Hasso-Plattner-Institut
Prof. Dr. h.c. mult. Hasso Plattner
 

Master's Project - GPU-Accelerated Causal Structure Learning

General Information

 

Description

In this master’s project, you develop a library that serves the data science community to enable causal structure learning (CSL) on top of latest GPU acceleration technologies.

CSL is a knowledge discovery technique to identify causal relationships and corresponding causal mechanisms from large quantities of data, for example, to understand the causes and effects of events in manufacturing processes under observation. Yet algorithms for CSL have high computational complexity and consequently are currently limited by their long runtimes. Existing work on GPU-accelerated CSL has shown potential for speed-up, but these works rely on manually written custom CUDA code which impedes extendibility and maintainability. You will close this gap by developing a library for CSL on GPUs.

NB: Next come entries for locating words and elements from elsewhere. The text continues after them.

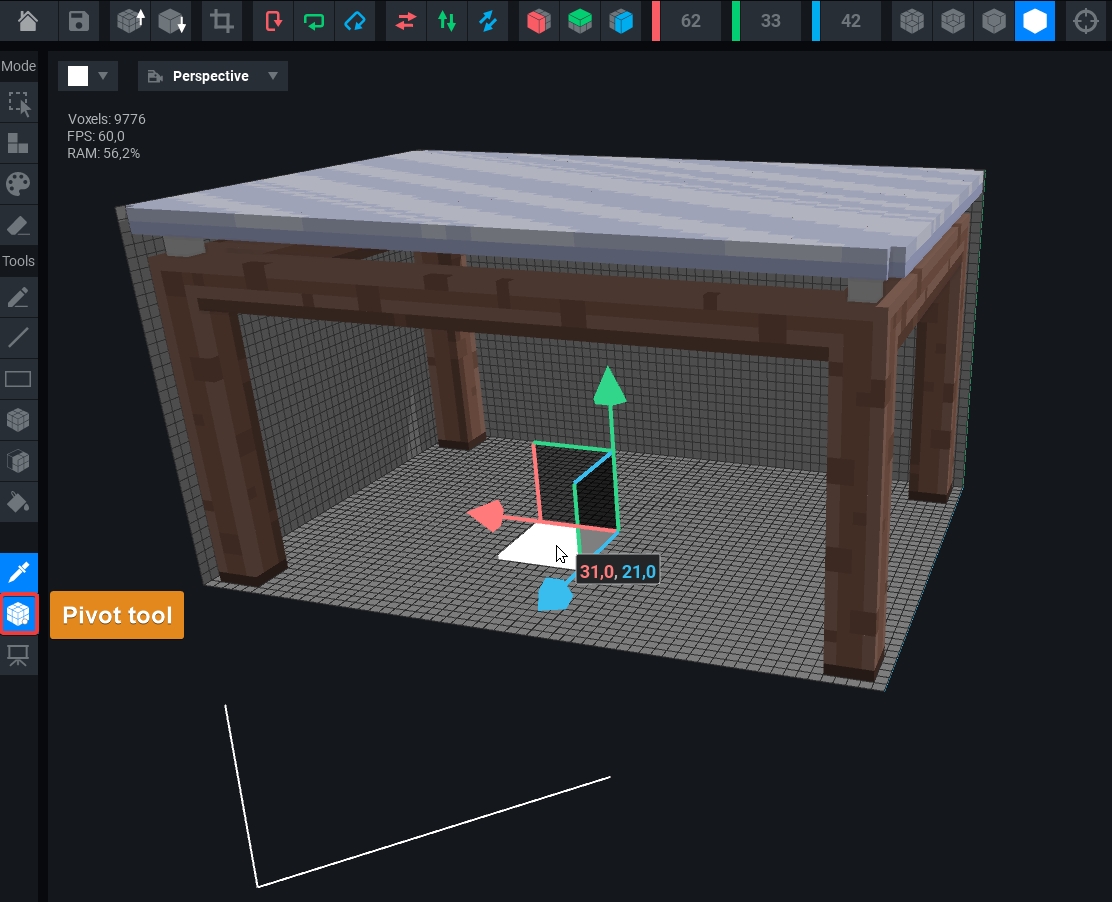Viewport: 1112px width, 902px height.
Task: Select the Paint mode palette icon
Action: (x=18, y=184)
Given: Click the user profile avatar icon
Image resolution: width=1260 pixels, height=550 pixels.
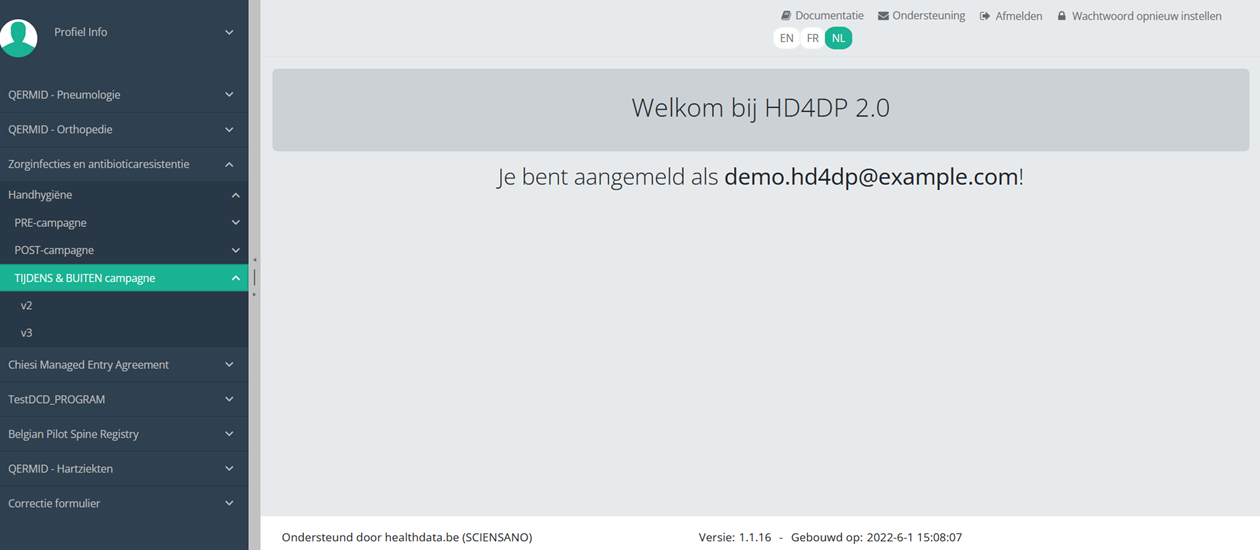Looking at the screenshot, I should click(x=19, y=37).
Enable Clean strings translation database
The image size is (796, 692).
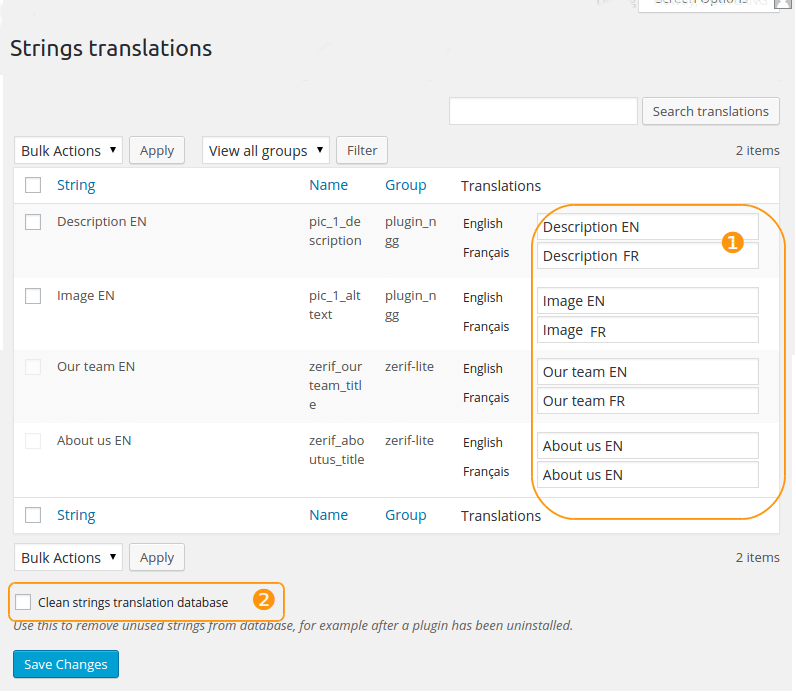coord(23,602)
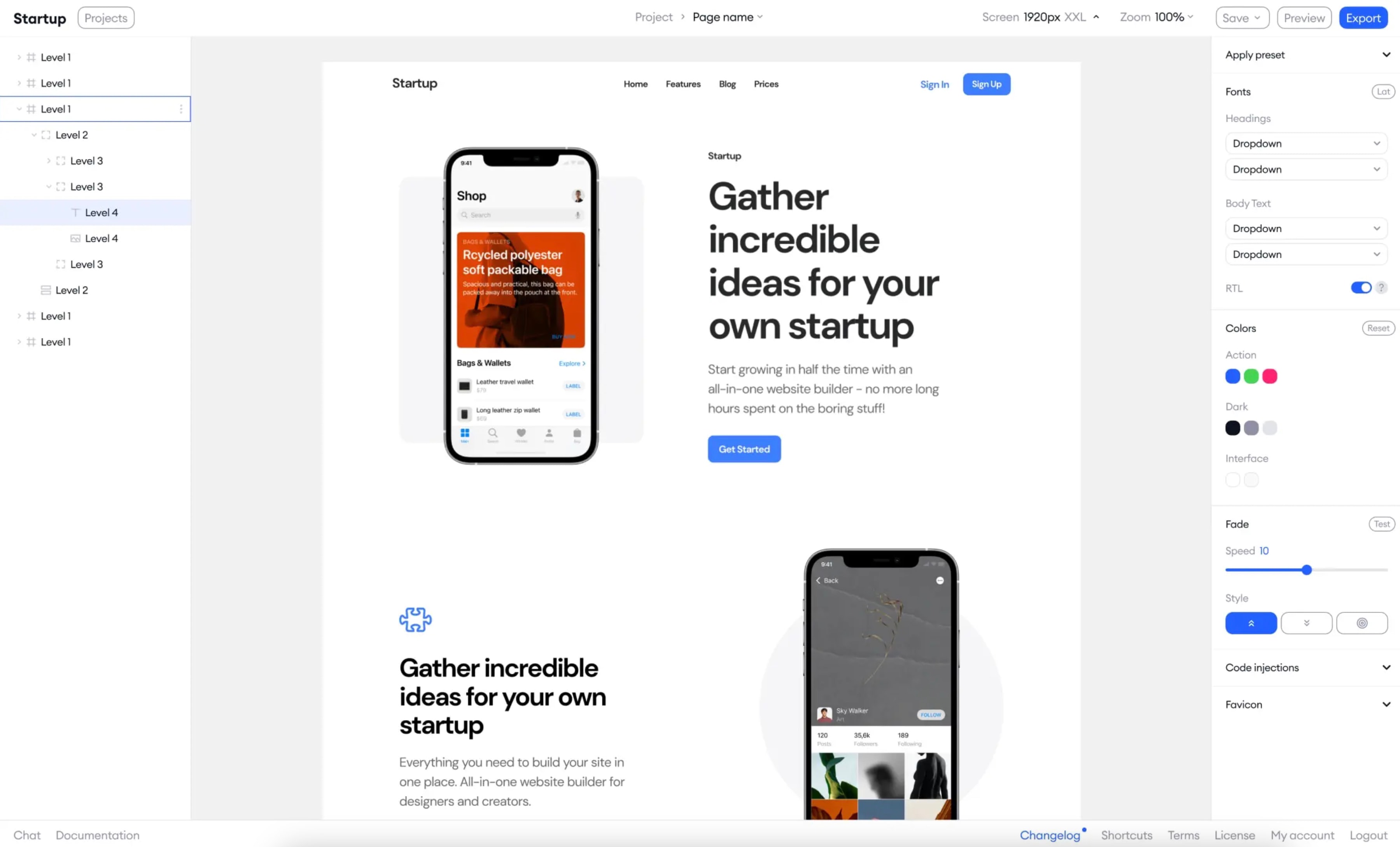This screenshot has width=1400, height=847.
Task: Toggle the RTL switch on
Action: [1361, 288]
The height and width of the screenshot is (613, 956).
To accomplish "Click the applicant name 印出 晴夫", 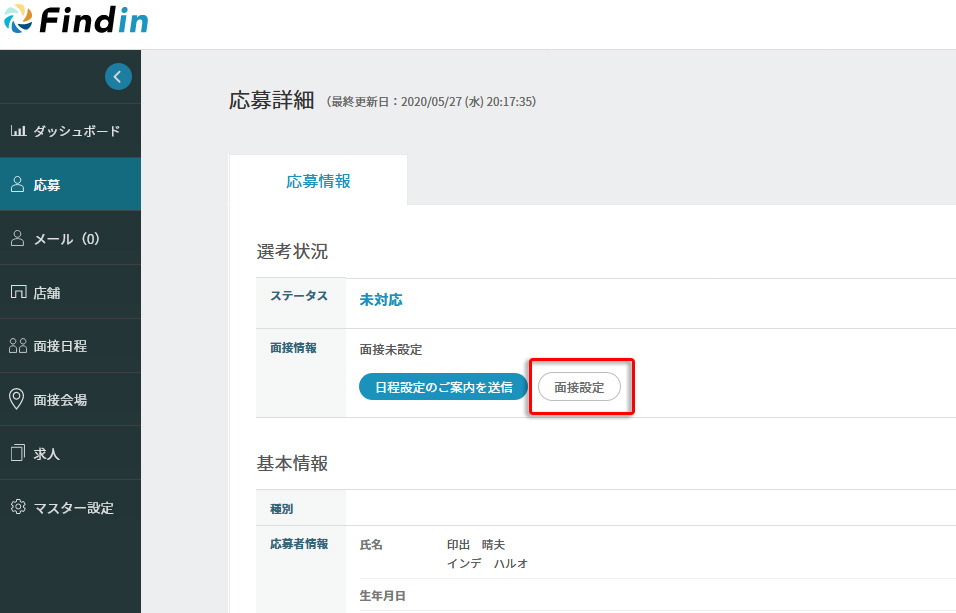I will coord(476,545).

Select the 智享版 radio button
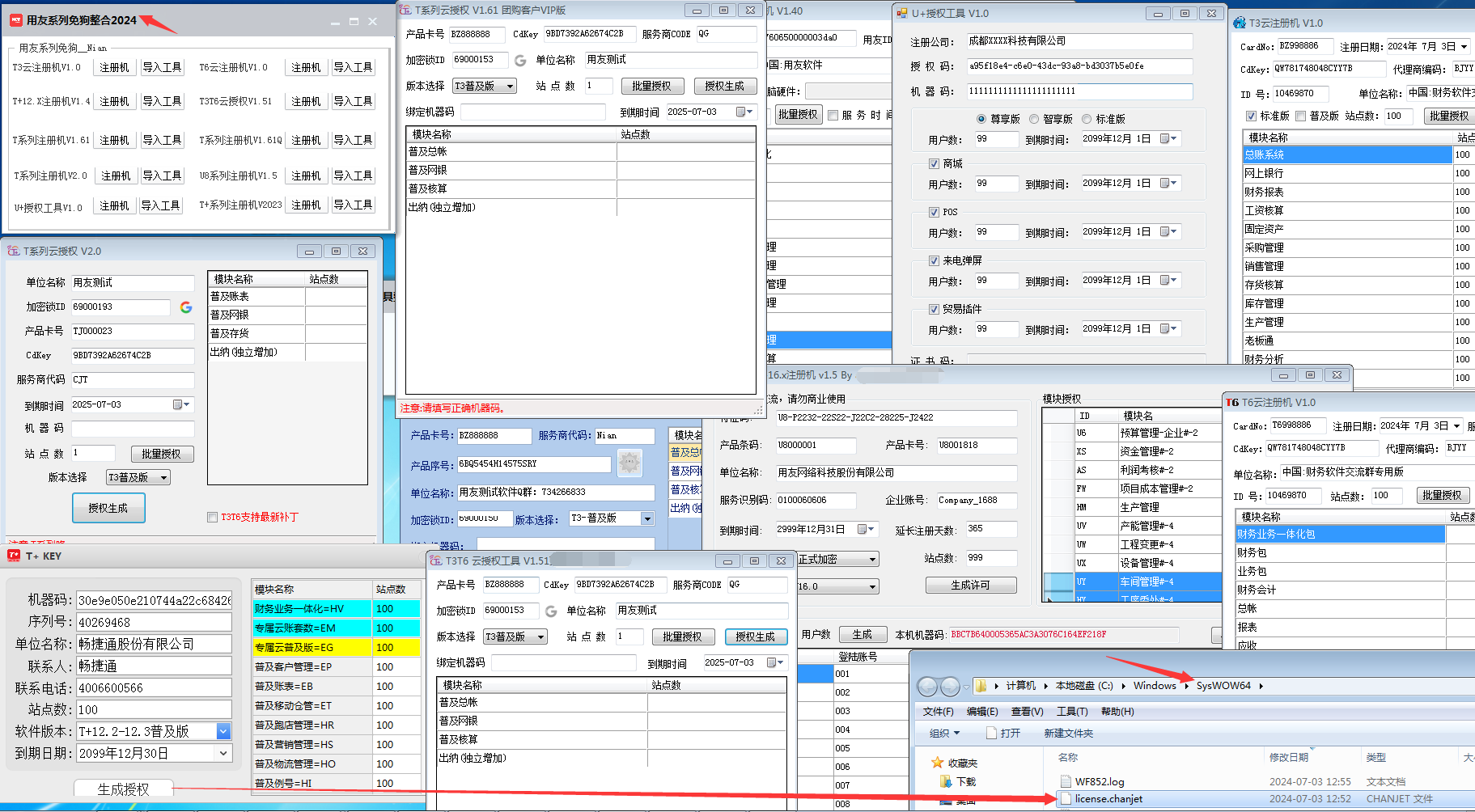click(x=1034, y=119)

To fulfill the project’s goal, you will research existing state-of-the-art libraries and frameworks that support development on GPUs for data science (e.g., rapids, thrust, ...). Based on your research, you will decide on a suitable abstraction (through libraries or frameworks) for learning causal structures on GPUs. Using the abstraction, you will integrate methods that currently exist in manually written CUDA kernels into your package. In the end, we aim to make your contribution publicly available to the data science community.

Learning Goals

Through active participation in this project, you will:

  • Improve your programming and teamwork skills

  • Improve your research methodology and academic writing

  • Gain practical experience in GPU acceleration for data science

  • Understand methods of causal structure learning and deepen your knowledge on parallel programming

Skills

The core of the work is based upon existing CUDA-based implementations for GPU-accelerated constraint-based causal structure learning. Therefore, prior knowledge in one of the following areas is beneficial (C++, CUDA, Parallel Programming, GPU Programming) and understanding of the fundamentals of machine learning techniques (e.g., having attended the lecture “Causal Inference – Theory and Applications in Enterprise Computing” or equivalent) is helpful.

Technology & Literature

 

[1]  https://rapids.ai/ & https://docs.rapids.ai/api/cudf/stable/

[2]  https://developer.nvidia.com/thrust

[3]  Zarebavani, B.; Jafarinejad, F.; Hashemi, M.; Salehkaleybar, S.: cuPC: CUDA-Based parallel PC algorithm for causal structure learning on GPU. In IEEE Transactions on Parallel and Distributed Systems 31(03), mar 2020: pp. 530–542

[4]  Hagedorn, C.; Huegle, J.: GPU-Accelerated Constraint-Based Causal Structure Learning for Discrete Data. In Proceedings of the 2021 SIAM International Conference on Data Mining (SDM). Society for Industrial and Applied Mathematics, Philadelphia, PA, USA, 2021, pp. 37–45.

[5]  Schmidt, C.; Huegle, J.; Uflacker, M.: Order-independent Constraint-based Causal Structure Learning for Gaussian Distribution Models Using GPUs. In Proceedings of the 30th International Conferenceon Scientific and Statistical Database Management. SSDBM ’18, ACM, New York, NY, USA, 2018, pp. 19:1–19:10

[6]  Schmidt, C.; Huegle, J.;Horschig, S.;Uflacker, M.: Out-of-Core GPU-Accelerated Causal Structure Learning. In Algorithms and Architectures for Parallel Processing. Springer International Publishing, Cham, 2020, pp. 89–104

[7]  Spirtes, P.; Glymour, C.; Scheines, R.: Causation, Prediction, and Search, Second Edition. Adaptive Computation and Machine Learning, MIT Press, Cambridge, MA, USA, 2000

[8]  Pearl, Judea. "Causal inference in statistics: An overview." Statistics surveys 3 (2009): 96-146.